▶ [Problem details]
Copy out each line of the records below that contains the string "menu". Case counts.

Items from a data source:
· · · ·
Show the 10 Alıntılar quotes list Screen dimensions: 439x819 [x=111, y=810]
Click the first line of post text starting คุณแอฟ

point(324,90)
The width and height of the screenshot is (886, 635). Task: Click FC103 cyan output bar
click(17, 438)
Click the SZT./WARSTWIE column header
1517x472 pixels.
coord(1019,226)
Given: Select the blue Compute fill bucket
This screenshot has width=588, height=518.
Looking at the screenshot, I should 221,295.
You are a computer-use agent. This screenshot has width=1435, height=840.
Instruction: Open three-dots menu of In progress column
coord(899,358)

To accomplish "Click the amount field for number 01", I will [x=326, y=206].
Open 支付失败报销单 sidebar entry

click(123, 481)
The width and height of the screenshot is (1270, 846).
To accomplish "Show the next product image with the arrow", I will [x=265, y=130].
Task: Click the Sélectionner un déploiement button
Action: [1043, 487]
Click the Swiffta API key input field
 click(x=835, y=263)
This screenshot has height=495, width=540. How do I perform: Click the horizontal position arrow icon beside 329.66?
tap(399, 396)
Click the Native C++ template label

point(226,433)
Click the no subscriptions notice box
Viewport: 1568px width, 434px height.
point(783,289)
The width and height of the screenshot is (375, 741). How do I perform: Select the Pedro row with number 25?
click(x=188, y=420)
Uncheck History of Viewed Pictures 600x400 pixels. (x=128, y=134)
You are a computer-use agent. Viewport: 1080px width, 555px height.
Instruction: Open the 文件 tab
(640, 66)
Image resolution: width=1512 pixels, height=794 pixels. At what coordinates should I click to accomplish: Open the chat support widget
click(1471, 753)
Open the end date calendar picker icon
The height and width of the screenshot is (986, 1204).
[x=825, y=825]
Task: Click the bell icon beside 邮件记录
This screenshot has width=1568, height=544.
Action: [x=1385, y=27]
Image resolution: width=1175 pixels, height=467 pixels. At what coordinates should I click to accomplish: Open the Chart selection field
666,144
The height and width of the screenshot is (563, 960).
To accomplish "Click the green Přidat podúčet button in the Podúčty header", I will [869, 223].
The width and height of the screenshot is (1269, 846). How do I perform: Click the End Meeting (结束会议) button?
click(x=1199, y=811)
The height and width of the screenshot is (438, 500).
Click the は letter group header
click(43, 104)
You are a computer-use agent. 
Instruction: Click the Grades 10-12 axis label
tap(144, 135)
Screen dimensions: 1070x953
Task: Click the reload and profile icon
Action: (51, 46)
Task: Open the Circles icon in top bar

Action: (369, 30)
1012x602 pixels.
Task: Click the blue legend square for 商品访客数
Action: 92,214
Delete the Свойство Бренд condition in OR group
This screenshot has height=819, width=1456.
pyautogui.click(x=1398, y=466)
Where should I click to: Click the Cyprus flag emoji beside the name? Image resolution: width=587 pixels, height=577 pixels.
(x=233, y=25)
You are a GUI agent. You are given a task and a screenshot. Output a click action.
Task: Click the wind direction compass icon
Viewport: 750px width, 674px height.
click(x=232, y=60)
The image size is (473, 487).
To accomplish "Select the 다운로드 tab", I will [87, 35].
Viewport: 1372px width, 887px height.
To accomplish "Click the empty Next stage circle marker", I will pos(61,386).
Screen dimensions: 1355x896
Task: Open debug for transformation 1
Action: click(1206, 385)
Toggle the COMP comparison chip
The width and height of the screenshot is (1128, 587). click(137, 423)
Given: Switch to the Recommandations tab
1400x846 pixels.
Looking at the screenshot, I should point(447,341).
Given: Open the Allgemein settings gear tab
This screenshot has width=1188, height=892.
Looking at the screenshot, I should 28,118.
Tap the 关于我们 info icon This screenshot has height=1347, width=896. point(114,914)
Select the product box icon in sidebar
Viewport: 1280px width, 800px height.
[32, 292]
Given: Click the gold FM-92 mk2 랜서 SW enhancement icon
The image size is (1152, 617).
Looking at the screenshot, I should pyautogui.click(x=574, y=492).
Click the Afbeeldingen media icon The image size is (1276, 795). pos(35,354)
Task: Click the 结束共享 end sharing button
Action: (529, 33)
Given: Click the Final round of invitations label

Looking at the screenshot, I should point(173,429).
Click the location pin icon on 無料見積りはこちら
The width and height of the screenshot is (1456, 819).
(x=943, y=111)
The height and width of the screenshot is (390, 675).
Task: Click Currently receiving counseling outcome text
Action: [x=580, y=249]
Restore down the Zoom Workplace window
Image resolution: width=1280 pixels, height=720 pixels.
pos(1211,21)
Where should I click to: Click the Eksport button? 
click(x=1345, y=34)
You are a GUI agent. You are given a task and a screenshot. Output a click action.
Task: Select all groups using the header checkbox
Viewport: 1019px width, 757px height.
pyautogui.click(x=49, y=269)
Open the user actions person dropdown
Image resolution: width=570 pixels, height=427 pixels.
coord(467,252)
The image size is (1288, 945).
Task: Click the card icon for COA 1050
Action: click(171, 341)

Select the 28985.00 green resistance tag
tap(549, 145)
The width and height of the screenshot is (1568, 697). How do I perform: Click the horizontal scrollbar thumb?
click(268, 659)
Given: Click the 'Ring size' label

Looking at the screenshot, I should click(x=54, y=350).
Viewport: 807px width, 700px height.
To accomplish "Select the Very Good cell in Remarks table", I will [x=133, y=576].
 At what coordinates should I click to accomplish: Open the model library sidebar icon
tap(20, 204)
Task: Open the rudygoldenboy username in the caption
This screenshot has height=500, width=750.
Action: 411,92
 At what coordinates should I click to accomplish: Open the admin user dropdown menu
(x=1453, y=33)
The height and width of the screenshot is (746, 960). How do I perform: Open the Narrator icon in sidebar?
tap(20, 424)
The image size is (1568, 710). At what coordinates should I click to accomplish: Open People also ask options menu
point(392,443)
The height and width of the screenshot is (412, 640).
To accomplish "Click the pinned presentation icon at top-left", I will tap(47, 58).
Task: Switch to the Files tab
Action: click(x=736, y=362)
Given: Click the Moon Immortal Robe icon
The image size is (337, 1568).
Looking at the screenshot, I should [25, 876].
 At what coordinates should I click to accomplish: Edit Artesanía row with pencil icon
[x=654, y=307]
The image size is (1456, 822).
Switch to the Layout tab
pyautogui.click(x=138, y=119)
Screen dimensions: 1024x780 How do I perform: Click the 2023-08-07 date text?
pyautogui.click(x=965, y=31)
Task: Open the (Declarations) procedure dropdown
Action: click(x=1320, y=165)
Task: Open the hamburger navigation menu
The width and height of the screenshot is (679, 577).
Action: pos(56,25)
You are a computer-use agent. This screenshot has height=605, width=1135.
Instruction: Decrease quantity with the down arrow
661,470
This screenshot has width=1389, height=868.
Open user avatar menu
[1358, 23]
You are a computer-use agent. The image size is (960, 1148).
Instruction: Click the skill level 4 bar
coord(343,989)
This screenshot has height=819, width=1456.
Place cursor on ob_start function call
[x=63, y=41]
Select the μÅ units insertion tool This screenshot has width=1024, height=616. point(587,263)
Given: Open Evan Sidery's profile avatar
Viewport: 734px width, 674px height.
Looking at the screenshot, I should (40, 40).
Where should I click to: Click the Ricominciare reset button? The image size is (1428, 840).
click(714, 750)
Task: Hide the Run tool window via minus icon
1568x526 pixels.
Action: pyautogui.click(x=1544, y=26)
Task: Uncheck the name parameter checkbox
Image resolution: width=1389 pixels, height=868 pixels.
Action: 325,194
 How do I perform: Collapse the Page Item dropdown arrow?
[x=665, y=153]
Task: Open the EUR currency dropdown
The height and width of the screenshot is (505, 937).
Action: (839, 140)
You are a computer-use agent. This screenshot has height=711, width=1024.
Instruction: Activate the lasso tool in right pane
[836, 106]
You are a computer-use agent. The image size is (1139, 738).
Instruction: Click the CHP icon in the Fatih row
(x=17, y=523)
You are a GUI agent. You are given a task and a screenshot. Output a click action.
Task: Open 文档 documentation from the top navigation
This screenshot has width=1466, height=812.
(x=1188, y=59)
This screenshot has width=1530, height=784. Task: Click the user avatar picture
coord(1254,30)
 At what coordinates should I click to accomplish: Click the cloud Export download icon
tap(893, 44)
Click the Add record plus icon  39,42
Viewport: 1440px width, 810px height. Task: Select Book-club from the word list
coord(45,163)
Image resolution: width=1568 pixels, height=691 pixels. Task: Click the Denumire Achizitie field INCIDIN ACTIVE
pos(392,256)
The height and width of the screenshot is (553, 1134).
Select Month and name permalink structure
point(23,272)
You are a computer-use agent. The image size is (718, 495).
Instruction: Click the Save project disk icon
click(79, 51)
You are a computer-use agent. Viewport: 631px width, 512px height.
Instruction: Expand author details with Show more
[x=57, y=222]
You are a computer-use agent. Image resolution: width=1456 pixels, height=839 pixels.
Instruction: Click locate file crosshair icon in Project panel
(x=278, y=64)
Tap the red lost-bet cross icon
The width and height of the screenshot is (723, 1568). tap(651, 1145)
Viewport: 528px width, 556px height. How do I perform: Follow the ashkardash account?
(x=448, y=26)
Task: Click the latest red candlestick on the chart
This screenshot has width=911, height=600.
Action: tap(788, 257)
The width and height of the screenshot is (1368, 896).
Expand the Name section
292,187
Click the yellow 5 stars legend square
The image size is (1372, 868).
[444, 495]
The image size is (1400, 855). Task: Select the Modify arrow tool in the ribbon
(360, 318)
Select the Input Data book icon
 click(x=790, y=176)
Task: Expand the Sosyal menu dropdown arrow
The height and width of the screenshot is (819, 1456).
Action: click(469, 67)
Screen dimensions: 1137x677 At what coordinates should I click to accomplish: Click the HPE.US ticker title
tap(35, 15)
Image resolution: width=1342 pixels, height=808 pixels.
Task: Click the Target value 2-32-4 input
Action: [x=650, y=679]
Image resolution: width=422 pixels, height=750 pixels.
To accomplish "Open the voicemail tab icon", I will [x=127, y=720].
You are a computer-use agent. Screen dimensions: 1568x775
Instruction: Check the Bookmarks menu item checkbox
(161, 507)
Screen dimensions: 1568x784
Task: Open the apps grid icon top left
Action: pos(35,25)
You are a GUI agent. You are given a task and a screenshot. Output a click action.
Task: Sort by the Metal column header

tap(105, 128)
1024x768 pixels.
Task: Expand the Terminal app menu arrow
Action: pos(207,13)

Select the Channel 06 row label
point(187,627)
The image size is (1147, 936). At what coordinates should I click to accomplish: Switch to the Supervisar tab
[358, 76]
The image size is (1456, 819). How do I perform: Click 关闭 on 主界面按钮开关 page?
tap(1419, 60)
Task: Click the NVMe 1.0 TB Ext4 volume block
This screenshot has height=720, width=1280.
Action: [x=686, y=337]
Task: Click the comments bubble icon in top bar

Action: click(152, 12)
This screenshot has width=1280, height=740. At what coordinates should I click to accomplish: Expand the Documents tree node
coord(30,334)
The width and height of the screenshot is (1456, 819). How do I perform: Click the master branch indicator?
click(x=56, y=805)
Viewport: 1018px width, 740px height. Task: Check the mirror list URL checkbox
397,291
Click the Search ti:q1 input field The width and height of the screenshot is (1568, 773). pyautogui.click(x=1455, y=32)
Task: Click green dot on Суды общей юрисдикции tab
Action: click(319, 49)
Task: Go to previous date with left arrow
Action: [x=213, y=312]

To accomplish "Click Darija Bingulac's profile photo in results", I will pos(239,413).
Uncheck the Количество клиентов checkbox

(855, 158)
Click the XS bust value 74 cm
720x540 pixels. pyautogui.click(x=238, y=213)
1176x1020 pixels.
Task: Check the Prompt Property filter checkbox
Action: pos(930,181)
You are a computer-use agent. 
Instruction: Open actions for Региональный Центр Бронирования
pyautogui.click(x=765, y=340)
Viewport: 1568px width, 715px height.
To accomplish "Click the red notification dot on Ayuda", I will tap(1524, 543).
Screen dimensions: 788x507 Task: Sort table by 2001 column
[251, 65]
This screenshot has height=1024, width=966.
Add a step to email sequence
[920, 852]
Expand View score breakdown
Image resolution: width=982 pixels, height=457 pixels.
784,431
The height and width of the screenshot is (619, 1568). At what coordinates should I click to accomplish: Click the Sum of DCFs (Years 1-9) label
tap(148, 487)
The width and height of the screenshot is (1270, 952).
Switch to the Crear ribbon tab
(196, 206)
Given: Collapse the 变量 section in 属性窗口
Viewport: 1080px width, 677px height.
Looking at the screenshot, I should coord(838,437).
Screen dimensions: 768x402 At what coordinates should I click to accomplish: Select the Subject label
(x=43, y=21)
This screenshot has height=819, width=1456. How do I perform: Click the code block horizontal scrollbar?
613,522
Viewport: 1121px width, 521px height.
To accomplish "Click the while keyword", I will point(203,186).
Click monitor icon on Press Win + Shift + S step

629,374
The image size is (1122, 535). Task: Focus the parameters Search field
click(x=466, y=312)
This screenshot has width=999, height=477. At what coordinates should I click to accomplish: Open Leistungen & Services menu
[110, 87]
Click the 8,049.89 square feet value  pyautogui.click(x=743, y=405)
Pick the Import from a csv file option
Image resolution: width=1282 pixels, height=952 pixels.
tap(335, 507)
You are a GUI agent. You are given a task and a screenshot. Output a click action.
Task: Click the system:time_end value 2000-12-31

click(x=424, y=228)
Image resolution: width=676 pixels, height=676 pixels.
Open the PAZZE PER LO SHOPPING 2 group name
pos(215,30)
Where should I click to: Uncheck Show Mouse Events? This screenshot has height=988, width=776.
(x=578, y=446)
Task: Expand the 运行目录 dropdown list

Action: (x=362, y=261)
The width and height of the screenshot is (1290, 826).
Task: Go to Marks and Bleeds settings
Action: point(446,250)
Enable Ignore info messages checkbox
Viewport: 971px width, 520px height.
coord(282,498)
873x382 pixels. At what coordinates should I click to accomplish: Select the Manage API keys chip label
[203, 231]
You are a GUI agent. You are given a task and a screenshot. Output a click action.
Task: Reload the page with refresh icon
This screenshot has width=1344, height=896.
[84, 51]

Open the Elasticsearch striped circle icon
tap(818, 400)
· · · ·
▶ [Solution]
Instruction: Open three-dots menu of In progress column
 At what coordinates should I click to accomplish: Open the admin user dropdown menu
The image size is (1568, 710). At what coordinates should I click to accomplish: Open People also ask options menu
Task: Open the hamburger navigation menu
Open user avatar menu
Task: Expand the Sosyal menu dropdown arrow
Instruction: Check the Bookmarks menu item checkbox
Task: Expand the Terminal app menu arrow
This screenshot has width=999, height=477. At what coordinates should I click to accomplish: Open Leistungen & Services menu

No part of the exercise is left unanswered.